The prevalence of dementia subtypes in rural Tanzania.

Am J Geriatr Psychiatry

Northumbria Healthcare NHS Foundation Trust, North Tyneside General Hospital, North Shields, United Kingdom; Institute of Health and Society, Newcastle University, Newcastle upon Tyne, United Kingdom.

Published: December 2014

Objectives: The prevalence of dementia is predicted to increase rapidly in developing countries. Vascular risk factors may contribute to this rise. Our aim was to estimate the proportions of Alzheimer's disease (ADD) and vascular dementia (VAD) in a prevalent cohort of dementia cases in rural Tanzania.

Design: A two-stage door-to-door dementia prevalence study.

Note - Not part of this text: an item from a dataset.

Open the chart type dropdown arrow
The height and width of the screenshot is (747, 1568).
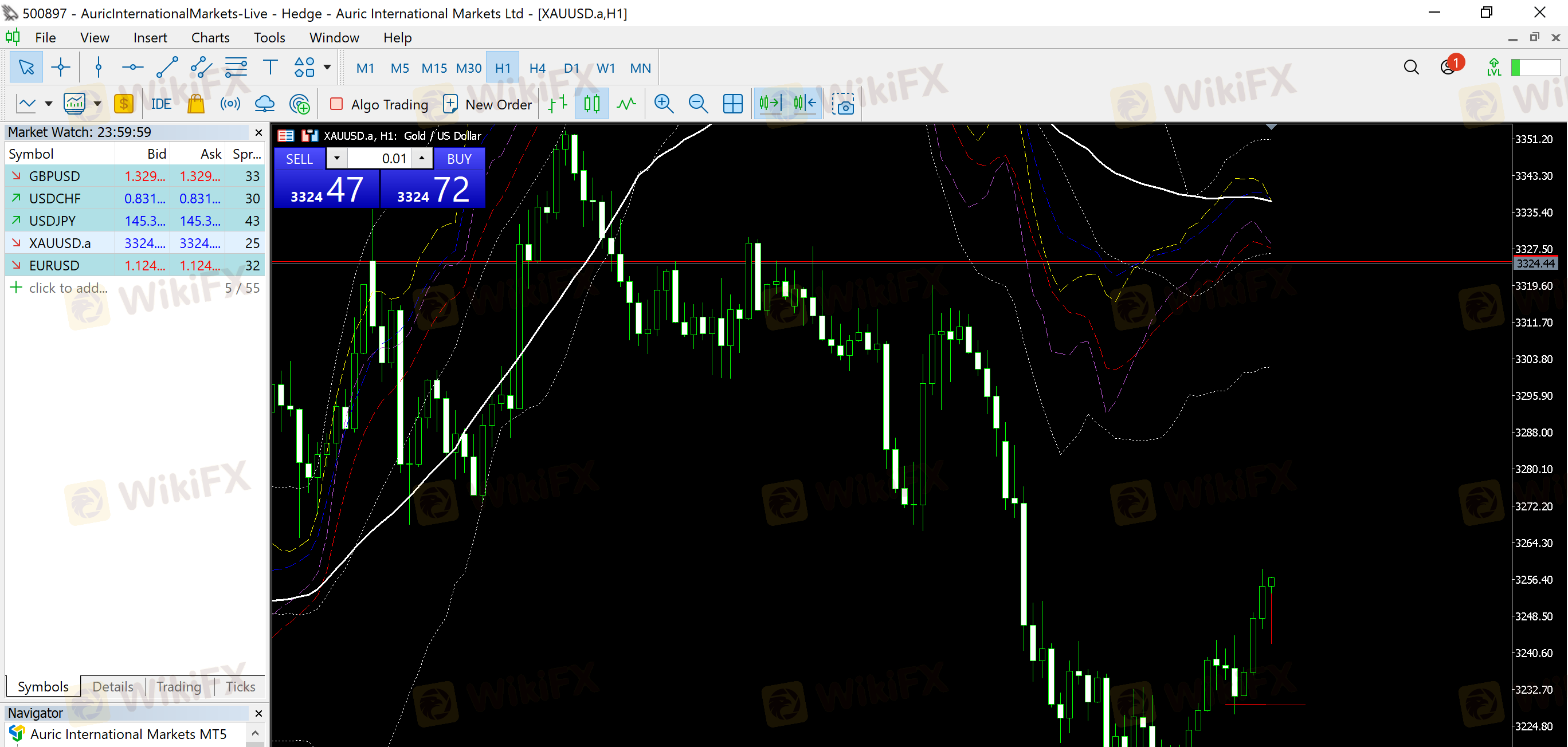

Setting: Hai district, Tanzania

Participants: In Phase I, the Community Screening Instrument for Dementia (CSI-D) was used to screen 1198 community-dwelling people for dementia. In Phase II, 168/184 (91.3%) of those with poor performance, 56/104 (53.8%) of those with intermediate performance and 72/910 (7.9%) of those with good performance on CSI-D were interviewed and diagnoses were made using the DSM-IV criteria.

Measurements: For subtype diagnosis, DSM-IV dementia criteria plus NINCDS-ADRDA criteria were used for ADD and NINDS-AIREN criteria for VAD. Other dementias were diagnosed by international consensus criteria. Diagnoses were confirmed or excluded by computerised tomography where clinically appropriate.

Results: Of 78 dementia cases, 38 (48.7%) were ADD and 32 (41.0%) were VAD. The crude prevalence of ADD was 3.7% (95% CI 2.5 to 4.9) and of VAD was 2.9% (95% CI 1.9 to 3.9). The age-adjusted prevalence was 3.0% (95% CI 1.8 to 4.2) for ADD and 2.6% (95% CI 1.6 to 3.6) for VAD. A previous diagnosis of diabetes mellitus was independently associated with greater odds of having VAD than ADD.

Conclusions: VAD accounted for a greater proportion of dementia cases than expected. Further investigation and treatment of risk factors is required in this setting.